The Kubernetes primitive that makes this manageable is RuntimeClass.

Instead of creating one magical "secure cluster," you route workloads by risk:

apiVersion: node.k8s.io/v1
kind: RuntimeClass
metadata:
  name: gvisor
handler: runsc
---
apiVersion: node.k8s.io/v1
kind: RuntimeClass
metadata:
  name: kata
handler: kata

Then each workload declares the boundary it needs:

apiVersion: apps/v1
kind: Deployment
metadata:
  name: tool-using-agent
spec:
  replicas: 3
  selector:
    matchLabels:
      app: tool-using-agent
  template:
    metadata:
      labels:
        app: tool-using-agent
    spec:
      runtimeClassName: kata
      serviceAccountName: llm-agent
      containers:
        - name: agent
          image: ghcr.io/example/tool-agent:2026.05

My rule of thumb:

Workload	Runtime	Why
Plain inference API	`runc` or `gvisor`	Low tool risk, latency sensitive
Retrieval worker with narrow egress	`gvisor`	Better syscall boundary with less operational change
Agent that calls tools	`kata`	VM boundary per pod, Kubernetes friendly
Arbitrary code execution	Firecracker style microVM	Treat it like untrusted tenant compute

gVisor is the easiest first step because it integrates as an OCI runtime through runsc. Kata is the better fit when the isolation requirement is stronger and a VM per pod is acceptable. Firecracker is the most interesting boundary for code execution, but it is also the one I would least casually bolt onto an existing cluster without a real operations plan.

The Minimum Policy Set

The runtime is only one layer. I would not run LLM workloads without this set:

apiVersion: networking.k8s.io/v1
kind: NetworkPolicy
metadata:
  name: llm-worker-egress
spec:
  podSelector:
    matchLabels:
      app: tool-using-agent
  policyTypes: ["Egress"]
  egress:
    - to:
        - namespaceSelector:
            matchLabels:
              name: model-gateway
      ports:
        - protocol: TCP
          port: 443
    - to:
        - namespaceSelector:
            matchLabels:
              name: telemetry
      ports:
        - protocol: TCP
          port: 4317

Also make the service account boring:

apiVersion: v1
kind: ServiceAccount
metadata:
  name: llm-agent
automountServiceAccountToken: false

If the workload does not need Kubernetes API access, do not mount a token. If it does, bind only the exact verbs it needs.

Benchmark Plan

I am not going to fake GPU numbers from a laptop. The package needs a real GPU node before publishing final performance claims.
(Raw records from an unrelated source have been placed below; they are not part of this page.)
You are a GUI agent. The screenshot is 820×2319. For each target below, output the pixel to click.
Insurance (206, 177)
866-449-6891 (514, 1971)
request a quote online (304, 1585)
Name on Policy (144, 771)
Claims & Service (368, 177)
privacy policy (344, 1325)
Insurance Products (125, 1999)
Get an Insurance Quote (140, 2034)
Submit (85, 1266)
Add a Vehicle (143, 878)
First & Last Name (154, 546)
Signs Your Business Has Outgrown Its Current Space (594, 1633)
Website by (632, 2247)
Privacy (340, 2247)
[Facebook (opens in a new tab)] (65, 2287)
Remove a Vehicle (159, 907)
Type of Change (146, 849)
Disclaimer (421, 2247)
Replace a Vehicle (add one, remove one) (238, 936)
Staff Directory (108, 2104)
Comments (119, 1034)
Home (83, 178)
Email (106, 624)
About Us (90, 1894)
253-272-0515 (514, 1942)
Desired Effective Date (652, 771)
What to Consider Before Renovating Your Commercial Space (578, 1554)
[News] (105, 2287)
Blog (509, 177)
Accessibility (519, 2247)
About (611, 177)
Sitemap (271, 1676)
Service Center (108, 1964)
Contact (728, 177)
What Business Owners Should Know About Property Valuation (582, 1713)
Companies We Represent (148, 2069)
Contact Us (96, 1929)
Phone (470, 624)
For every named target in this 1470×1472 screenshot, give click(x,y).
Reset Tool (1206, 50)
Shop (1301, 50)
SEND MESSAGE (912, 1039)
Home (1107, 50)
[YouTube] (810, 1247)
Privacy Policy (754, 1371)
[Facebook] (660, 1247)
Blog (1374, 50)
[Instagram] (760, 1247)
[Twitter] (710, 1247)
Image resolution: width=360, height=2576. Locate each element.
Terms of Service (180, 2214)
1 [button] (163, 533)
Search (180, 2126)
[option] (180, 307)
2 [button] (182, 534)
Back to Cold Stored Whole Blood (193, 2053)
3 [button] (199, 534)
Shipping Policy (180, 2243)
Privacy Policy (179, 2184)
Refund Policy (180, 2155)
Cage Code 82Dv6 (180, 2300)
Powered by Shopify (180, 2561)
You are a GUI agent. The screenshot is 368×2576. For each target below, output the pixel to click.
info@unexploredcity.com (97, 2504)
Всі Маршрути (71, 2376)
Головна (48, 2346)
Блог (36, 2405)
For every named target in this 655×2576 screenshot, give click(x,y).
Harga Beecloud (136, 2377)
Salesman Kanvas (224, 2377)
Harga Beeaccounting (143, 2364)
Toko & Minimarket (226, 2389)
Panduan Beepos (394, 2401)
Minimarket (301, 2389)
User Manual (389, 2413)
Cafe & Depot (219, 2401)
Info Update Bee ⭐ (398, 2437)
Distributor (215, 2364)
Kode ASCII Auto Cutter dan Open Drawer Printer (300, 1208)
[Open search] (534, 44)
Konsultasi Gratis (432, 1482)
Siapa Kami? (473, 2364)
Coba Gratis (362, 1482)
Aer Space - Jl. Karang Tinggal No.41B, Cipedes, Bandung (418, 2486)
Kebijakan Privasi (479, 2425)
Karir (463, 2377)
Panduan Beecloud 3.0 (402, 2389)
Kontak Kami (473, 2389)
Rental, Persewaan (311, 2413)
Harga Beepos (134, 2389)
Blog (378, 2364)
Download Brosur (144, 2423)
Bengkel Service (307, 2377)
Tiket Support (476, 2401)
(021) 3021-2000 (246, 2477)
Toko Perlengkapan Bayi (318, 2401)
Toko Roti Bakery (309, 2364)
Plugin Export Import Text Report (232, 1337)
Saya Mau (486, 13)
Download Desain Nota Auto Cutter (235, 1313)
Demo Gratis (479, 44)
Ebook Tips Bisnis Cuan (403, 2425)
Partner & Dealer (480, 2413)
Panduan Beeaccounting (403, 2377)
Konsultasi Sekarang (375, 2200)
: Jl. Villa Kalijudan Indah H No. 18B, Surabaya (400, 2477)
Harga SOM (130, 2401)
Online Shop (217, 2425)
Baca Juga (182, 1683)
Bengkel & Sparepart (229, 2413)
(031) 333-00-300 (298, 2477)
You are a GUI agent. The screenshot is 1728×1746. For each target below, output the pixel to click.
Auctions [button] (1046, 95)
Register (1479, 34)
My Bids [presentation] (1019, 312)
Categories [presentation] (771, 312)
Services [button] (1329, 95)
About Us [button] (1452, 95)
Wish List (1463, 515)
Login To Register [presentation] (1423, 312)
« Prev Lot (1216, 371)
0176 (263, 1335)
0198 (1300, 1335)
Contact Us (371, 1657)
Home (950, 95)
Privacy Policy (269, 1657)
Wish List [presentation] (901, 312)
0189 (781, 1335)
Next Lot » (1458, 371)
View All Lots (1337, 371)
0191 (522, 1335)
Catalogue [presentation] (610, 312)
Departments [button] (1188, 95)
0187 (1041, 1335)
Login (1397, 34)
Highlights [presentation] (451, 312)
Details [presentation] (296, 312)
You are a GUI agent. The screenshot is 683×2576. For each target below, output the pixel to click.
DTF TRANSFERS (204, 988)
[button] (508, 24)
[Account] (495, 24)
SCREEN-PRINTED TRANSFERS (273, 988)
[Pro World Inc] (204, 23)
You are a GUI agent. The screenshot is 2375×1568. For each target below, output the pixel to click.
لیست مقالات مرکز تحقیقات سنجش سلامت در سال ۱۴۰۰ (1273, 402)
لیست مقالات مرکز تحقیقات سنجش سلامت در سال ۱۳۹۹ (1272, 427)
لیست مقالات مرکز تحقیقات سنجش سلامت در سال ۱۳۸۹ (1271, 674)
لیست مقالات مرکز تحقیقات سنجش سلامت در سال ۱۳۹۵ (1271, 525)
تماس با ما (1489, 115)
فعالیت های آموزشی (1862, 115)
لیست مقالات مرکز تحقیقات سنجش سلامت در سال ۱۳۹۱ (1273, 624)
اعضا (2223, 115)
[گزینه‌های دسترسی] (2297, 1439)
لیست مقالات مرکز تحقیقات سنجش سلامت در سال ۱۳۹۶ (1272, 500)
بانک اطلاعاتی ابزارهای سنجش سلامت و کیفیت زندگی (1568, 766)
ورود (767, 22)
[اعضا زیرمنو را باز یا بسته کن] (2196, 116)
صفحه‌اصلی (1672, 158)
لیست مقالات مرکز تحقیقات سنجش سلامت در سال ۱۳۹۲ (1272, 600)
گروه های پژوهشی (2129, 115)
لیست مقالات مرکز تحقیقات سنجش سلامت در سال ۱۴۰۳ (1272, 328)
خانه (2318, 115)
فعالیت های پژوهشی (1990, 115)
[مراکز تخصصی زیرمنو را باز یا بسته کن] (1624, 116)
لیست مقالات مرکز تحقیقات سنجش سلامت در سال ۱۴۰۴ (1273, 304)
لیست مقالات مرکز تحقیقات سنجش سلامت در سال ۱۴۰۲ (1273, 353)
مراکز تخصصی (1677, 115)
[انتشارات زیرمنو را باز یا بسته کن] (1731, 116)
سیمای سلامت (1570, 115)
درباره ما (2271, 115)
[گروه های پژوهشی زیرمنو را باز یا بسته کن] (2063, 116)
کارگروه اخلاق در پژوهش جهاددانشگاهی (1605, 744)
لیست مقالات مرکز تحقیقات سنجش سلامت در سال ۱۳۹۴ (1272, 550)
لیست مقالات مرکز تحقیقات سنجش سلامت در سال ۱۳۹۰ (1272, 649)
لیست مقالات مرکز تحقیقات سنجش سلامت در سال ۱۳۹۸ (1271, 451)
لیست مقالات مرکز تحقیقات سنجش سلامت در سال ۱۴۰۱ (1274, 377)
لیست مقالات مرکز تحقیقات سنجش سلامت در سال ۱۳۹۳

This is the harness I would run:

Runtime	Cold start p50	Cold start p95	Tokens per second	RSS overhead	Notes
runc	TODO	TODO	TODO	TODO	baseline
gVisor	TODO	TODO	TODO	TODO	syscall boundary
Kata	TODO	TODO	TODO	TODO	VM per pod
Firecracker	TODO	TODO	TODO	TODO	strongest code runner candidate

The important part is measuring the right things. Startup time matters for bursty agents. Throughput matters for inference. RSS overhead matters because GPU nodes are already expensive. Operational failure modes matter more than all three.

The Takeaway

If you are running a normal model server, Kubernetes plus standard hardening may be enough.

If you are running tool using agents, code execution, tenant prompts, or workloads with broad egress, plain pods are the wrong abstraction. Use Kubernetes for scheduling. Use sandboxed runtimes for containment. Keep policy enforcement outside the model path where possible.

Kubernetes is still the control plane. It just should not be the only security boundary.